Tributes paid to trailblazing motocross rider Lionette Jones
Lionette Jones dared to go where no other female athlete had gone before and few have since, in Bermuda.
The late trailblazer rode her way into local sports history when she became the first Bermudian woman to compete in the male-dominated sport of motocross at the former Coney Island racetrack in the 1980s.
Jones was a late bloomer having begun competing in the sport in her early twenties in the 80cc class before progressing to the 125cc class, where she saw out the remainder of an historic yet brief career.
Sadly, the former athlete passed away last month at age 59 after a bout with illness.
In the wake of Jones’s death, former colleagues have paid homage to her pioneering exploits on the racetrack and remarkable legacy.

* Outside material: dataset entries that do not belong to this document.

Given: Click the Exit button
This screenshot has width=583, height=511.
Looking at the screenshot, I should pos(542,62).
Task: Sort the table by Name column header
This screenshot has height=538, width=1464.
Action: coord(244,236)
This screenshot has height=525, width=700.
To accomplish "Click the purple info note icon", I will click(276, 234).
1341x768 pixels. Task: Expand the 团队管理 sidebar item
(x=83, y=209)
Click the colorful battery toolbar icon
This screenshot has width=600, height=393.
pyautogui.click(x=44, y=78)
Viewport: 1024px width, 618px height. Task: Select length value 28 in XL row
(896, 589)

“Lionette was a very tough girl, she could take a bang,” Otis Ingham, the former multiple national champion, told The Royal Gazette. “She was very daring and willing to try anything.”

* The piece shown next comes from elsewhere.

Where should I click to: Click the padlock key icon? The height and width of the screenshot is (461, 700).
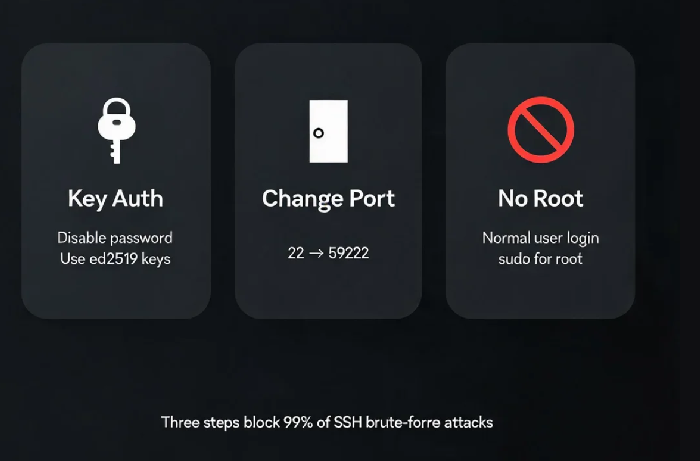pos(117,131)
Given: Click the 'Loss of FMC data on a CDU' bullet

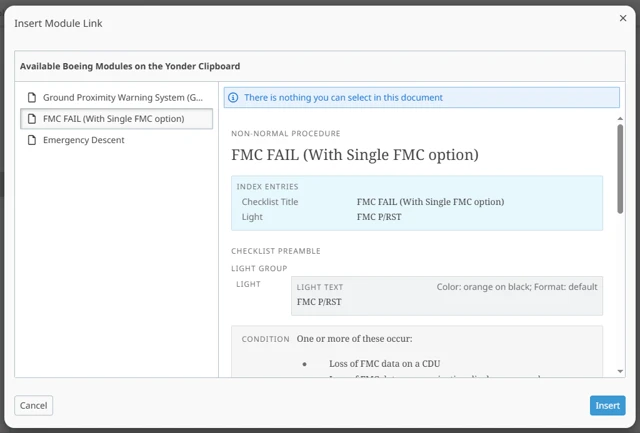Looking at the screenshot, I should click(x=384, y=363).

Jones raised eyebrows when she showed up on the motocross scene.
“When they said a girl was starting motocross, we were all excited because it is a very male-dominated sport,” Ingham added. “To see a girl actually come out and handle a big bike like that was really something to we guys. We were like, wow!
“She got a lot of respect and admiration for what she did, and will definitely be a miss.”

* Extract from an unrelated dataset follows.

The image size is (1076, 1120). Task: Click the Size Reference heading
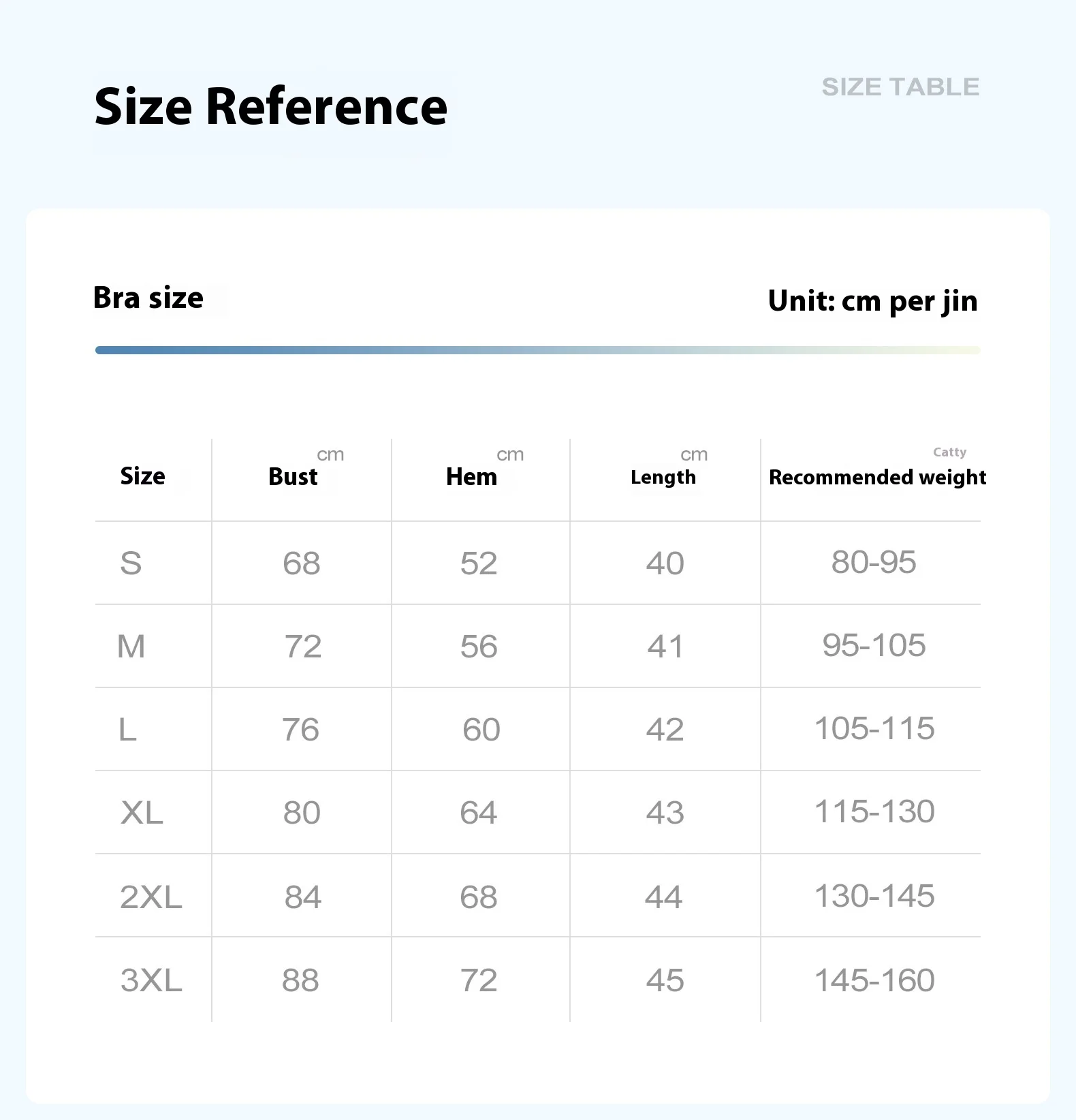[x=270, y=107]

John Edness, another former multiple national champion, hailed Jones’s courage to do what no other woman athlete had done before.
“That took courage for her to compete in a male-dominated sport,” he said. “Lionette was a competitor. She was beating guys and wasn’t letting nobody go by. She put up a fight.
“She is a trailblazer and not too many women did it after that.”
Chris Shanks, another former multiple national champion, described Jones as a good rider who had a pleasant demeanour.
“We raced a bit together when we were down there in the pits,” he recalled.
“She wasn’t great at it, but rode very well.
“She was a nice girl. She was a lovely girl, very pleasant and came out and rode.
“She came out and rode with the men, and so I have to give her credit for that.
“It was a good start for her to come out. She probably could’ve opened some doors, but it didn’t really stick.
“She was in there for a few years and had fun doing it.”